First of all, thanks for the gratuitous negative feedback. Now if only YOU had bothered to read his first post, you'd know that he's complaining about tuning stability of a licensed Floyd on a guitar he already has. And that's precisely the reason he's asking about licensed Floyds in preparation for his next guitar. So it's certainly reasonable to ask him about his current Floyd-equipped guitar to see if there's anything he overlooked that can affect its tuning stability.


----------



## Daemoniac (Feb 3, 2009)

Panterica said:


> OFR7 > Kahler > Ibanez
> thats it



I dunno dude, i've heard bad things about the Kahler systems, and honestly the design looks stupid... there's too much pressure on the ball end of the string, unless theres something major im missing... id give Kahler a miss 



sevenstringj said:


> First of all, thanks for the gratuitous negative feedback.



Grow up dude.


----------



## Shannon (Feb 3, 2009)

To the derailers....
Chill.

Resume back on topic.

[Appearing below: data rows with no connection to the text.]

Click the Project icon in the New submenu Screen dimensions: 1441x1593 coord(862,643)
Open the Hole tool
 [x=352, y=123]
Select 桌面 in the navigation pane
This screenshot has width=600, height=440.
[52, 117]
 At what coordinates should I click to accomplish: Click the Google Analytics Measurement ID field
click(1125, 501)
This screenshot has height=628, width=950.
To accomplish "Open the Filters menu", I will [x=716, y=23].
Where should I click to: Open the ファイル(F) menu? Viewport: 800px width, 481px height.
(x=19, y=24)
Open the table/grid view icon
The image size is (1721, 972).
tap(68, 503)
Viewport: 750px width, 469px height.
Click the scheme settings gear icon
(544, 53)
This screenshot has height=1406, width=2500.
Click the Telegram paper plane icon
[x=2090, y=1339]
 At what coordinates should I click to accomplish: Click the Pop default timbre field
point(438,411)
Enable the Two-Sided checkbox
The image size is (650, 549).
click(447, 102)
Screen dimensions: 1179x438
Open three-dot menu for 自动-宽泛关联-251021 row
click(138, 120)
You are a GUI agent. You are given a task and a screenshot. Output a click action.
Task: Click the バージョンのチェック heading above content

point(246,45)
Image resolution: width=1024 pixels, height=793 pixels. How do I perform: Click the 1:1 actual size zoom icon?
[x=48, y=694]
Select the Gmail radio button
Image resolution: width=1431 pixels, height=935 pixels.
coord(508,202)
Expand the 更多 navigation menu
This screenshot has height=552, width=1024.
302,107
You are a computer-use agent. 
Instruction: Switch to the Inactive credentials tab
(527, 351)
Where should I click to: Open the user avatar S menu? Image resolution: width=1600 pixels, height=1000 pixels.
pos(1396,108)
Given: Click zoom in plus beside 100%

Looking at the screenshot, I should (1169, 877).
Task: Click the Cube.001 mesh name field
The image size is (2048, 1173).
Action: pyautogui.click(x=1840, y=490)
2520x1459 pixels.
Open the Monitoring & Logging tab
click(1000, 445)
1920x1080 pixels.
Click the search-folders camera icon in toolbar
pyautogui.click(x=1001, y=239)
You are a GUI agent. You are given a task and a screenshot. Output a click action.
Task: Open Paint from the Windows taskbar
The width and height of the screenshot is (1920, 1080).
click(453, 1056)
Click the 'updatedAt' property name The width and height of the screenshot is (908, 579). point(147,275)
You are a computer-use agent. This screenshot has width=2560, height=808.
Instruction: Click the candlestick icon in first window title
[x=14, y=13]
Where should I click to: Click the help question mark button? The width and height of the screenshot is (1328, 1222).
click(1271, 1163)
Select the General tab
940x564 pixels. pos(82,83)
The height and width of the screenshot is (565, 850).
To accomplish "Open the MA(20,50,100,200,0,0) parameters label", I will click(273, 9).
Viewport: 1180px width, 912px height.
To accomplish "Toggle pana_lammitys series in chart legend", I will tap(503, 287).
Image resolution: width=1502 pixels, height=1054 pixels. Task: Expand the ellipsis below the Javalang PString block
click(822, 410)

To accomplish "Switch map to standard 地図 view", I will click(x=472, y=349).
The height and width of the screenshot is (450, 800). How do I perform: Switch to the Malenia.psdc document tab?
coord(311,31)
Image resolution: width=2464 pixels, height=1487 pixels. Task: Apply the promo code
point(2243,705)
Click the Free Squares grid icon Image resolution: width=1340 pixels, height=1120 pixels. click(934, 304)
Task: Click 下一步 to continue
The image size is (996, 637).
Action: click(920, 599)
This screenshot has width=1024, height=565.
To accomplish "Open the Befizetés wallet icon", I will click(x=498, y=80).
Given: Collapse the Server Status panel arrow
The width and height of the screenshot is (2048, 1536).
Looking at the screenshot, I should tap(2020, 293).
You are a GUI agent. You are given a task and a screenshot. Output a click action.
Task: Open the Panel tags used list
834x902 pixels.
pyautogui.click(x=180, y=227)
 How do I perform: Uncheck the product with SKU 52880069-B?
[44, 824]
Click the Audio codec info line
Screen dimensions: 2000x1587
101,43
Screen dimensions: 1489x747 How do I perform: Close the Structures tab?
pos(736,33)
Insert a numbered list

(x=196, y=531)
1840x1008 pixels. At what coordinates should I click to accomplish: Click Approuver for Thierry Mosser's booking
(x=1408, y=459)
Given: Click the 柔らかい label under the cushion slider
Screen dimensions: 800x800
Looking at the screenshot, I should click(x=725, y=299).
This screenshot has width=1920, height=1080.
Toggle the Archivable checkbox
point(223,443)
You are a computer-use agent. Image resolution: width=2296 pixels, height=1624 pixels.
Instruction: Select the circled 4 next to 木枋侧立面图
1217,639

Thank you.


----------



## caughtinamosh (Feb 4, 2009)

All derailing sorted out .

I believe the seven string Kahler vibratos have screws that essentially turn them into hardtails, yes? This would be really handy for me, as I love the bridge on the Ibanez MTM2 - a locking vibrato without the vibrato.

Floyd Rose don't offer anything similar to this, no?


----------



## Masadar (Feb 4, 2009)

If the guitar im building is going to have 27 frets on it does that change what bridge can be used?


----------



## djpharoah (Feb 4, 2009)

^ Nope.


----------



## Elysian (Feb 4, 2009)

the Graphtech LB63 saddles are NOT a direct retrofit to the OFR7, mike sherman did a thread on this on mg.org, it takes a LOT of milling to get them to fit, as well as mill work to make the slots under the saddle for the piezo wiring to go through. right now it seems the best bet for going piezo is the LR Baggs stuff, though i'm curious if you couldn't mate their piezo elements with a graphtech preamp, that might be something worth checking out.


----------